▶ [Description of the task] Please retype all of the data below, word for word.

▶ [Listed records]
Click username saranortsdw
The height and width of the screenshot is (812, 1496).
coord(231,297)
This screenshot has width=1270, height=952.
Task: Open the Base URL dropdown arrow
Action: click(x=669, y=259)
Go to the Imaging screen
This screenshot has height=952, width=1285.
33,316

▶ [Written answer]
Click username saranortsdw
The height and width of the screenshot is (812, 1496).
coord(231,297)
This screenshot has width=1270, height=952.
Task: Open the Base URL dropdown arrow
Action: click(x=669, y=259)
Go to the Imaging screen
This screenshot has height=952, width=1285.
33,316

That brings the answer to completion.